Evaluation of candidate reference genes for RT-qPCR in lily (Lilium brownii)

Abstract

SummaryThe selection of a reliable reference gene (or genes) is essential for correct interpretation of real-time reverse transcriptase-quantitative polymerase chain reaction (RT-qPCR) data. Thus, eight frequently-used reference genes in lily (Lilium brownii), were selected to evaluate their stability of expression under various treatments including the application of plant growth regulators (PGRs) or stress (including cold, heat, drought, or heavy metals) and in various tissues including roots, stems, leaves, sepals, petals, stamens, and pistils. Based on a comprehensive analysis using geNorm and NormFinder software, elongation factor 1-alpha (EF1α) and the gene for 18S rRNA (18S rRNA) emerged as the most stable reference genes when the data from all 23 lily samples were combined. The genes for glyceraldehyde-3-phosphate dehydrogenase (GAPDH) and photosystem I P700 apoprotein A (psaA) could serve as reliable internal reference genes in different tissues, while psaA and 18S rRNA ranked top in stressed leaves and in PGR-treated roots.

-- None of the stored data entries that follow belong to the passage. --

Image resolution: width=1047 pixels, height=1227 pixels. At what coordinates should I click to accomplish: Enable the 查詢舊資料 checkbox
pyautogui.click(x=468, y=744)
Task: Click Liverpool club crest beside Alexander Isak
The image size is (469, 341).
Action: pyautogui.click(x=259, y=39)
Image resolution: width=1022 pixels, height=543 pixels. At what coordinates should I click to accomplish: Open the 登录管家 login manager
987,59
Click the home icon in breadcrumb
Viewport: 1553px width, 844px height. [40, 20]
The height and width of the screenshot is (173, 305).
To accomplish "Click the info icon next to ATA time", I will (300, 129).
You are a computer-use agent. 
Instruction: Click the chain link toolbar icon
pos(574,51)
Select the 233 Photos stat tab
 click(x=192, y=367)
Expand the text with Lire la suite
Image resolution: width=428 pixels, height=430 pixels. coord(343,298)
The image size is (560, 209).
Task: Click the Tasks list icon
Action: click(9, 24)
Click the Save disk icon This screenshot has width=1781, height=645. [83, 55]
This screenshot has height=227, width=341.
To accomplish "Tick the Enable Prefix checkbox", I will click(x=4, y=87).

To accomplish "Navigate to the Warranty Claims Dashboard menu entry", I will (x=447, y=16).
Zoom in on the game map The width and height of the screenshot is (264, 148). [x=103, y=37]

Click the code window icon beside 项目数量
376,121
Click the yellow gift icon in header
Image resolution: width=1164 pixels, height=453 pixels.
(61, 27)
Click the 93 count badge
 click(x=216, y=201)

GAPDH and EF1α exhibited the most stable expression patterns in leaves treated with PGRs, while psaA and EF1α were the optimal internal reference genes in stressed roots. On the other hand, the RNA polymerase C gene (RpoC1) and the ATP synthase β-subunit gene (ATPB) were the least stable reference genes, and should be used with caution as reference genes during RT-qPCR analysis in lily.